Left: Pope Innocent III excommunicating the Cathars (also called Albigensians). Right: The Albigensian Crusade. |
A call to the true spirit of poverty, then, was the
prescription which Dominic brought to his pontiff in Rome. Innocent gave Dominic his blessing and sent
him back to the Cathar lands. The people
of Languedoc saw Dominic and his bishop return on foot, clad in simple garb, as
poor as their opposition. The two sides
engaged in one dispute after another, but victory for the Cathars would not
come so easily this time, for Dominic was a man of letters. He knew Occitan, the language of the
region. He carefully prepared his
arguments ahead of time, in writing. In
the “tournaments” arranged by the nobles and townsmen, he matched the Cathars’
objections point by point, and in the eyes of his judges, stood
victorious. This initial victory, won
through the double-edged sword of poverty and reason, would shape the methods
of Dominic’s followers for centuries to come.[3]
Dominic cemented his work in Languedoc by founding a
convent adhering to the strict rule of St. Augustine, competing directly with the
Cathar houses for women. From there, he
attended the Fourth Lateran Council which, despite its attempts to reign in the
creation of new religious orders, authorized him to form the Order of Preachers. The Dominican friars were a new force to be
reckoned with: they did not seclude themselves behind walls, but worked in the
towns and freely mingled with the laity.
Their rule, based on that of Augustine, stipulated, “We shall receive no
property nor income of any kind.”[4] It was a stark departure from the way
monasteries supported themselves, which typically involved the collecting of
tithes from tenants on their lands, just as feudal lords did. The Dominicans’ rule even dispensed them from
praying the hours of the Divine Office, which all other religious were obliged
to observe, when they had a mission to perform among the people.
The
very name of the Order says much about their cause: to win the hearts and minds
of the laity through the use of argument.
Humbert of Romans, fifth Master of the Order, penned a manual “On the
Formation of Preachers” which illustrates how a friar would translate his
method of argumentation from the university lecture hall to the pulpit.

Stored dataset items
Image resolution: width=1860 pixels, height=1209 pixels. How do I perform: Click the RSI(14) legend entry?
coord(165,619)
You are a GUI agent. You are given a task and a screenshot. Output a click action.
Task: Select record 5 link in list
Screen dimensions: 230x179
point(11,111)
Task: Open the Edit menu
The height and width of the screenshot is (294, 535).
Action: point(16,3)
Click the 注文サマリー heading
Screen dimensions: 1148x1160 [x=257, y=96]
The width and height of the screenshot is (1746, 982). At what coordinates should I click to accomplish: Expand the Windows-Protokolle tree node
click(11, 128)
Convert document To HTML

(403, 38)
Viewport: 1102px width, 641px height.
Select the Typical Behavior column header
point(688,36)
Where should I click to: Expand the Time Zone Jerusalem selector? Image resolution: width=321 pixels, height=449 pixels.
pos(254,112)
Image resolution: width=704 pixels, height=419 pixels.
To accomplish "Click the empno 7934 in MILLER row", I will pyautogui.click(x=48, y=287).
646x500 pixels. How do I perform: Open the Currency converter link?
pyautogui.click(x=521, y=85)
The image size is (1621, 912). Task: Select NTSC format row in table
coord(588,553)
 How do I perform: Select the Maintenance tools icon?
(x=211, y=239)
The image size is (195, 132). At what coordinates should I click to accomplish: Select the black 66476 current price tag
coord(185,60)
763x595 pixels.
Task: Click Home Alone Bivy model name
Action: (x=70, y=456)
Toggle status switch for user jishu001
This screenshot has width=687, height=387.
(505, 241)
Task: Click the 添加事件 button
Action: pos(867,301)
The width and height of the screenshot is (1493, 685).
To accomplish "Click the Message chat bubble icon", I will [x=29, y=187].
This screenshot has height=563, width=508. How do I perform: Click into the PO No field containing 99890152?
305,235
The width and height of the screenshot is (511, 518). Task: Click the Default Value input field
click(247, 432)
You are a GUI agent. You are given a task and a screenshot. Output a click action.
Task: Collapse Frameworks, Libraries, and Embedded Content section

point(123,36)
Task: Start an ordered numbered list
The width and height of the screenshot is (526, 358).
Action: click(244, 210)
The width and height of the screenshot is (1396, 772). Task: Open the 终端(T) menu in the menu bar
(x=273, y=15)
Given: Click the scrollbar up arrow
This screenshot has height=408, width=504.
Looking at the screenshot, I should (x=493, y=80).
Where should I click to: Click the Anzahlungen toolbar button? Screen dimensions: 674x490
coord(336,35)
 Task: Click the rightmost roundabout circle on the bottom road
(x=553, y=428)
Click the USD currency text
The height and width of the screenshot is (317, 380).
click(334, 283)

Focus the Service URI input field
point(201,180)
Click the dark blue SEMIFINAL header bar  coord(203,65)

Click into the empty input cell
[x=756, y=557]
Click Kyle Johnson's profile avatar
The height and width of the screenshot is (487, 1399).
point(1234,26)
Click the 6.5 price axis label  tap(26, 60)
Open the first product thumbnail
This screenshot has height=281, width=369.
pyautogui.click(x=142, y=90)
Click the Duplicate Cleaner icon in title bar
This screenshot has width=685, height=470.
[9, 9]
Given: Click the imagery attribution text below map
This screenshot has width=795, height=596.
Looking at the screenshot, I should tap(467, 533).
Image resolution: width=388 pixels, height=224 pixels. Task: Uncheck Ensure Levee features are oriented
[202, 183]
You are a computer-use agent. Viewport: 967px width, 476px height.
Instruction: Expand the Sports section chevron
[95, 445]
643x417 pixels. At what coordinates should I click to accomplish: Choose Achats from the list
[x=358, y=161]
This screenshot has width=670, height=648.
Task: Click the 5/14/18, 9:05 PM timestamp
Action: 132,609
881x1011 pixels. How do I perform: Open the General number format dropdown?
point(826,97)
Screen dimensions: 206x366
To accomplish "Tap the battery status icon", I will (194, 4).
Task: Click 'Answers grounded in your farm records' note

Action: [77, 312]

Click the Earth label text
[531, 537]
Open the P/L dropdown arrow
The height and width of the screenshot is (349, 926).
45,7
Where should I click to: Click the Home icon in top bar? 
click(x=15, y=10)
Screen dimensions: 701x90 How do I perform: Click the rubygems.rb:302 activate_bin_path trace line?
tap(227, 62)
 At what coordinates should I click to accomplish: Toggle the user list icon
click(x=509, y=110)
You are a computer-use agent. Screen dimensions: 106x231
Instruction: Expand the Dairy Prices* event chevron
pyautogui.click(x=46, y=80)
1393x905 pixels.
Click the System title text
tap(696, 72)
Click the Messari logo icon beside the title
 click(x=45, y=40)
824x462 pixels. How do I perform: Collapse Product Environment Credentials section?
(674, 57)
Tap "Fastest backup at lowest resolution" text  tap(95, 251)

## [YOUR TASKS]
- a) Reproduce part of the passage on Dominic and the Cathars, beginning at the words "Their rule, based" and stopping after "among the people.".
- b) Translate this sentence from the passage on Dominic and the Cathars into Spanish: "He knew Occitan, the language of the region."

## [ANSWERS TO THE EXERCISES]
- a)
Their rule, based on that of Augustine, stipulated, “We shall receive no
property nor income of any kind.”[4] It was a stark departure from the way
monasteries supported themselves, which typically involved the collecting of
tithes from tenants on their lands, just as feudal lords did. The Dominicans’ rule even dispensed them from
praying the hours of the Divine Office, which all other religious were obliged
to observe, when they had a mission to perform among the people.

- b) Conocía el occitano, la lengua de la región.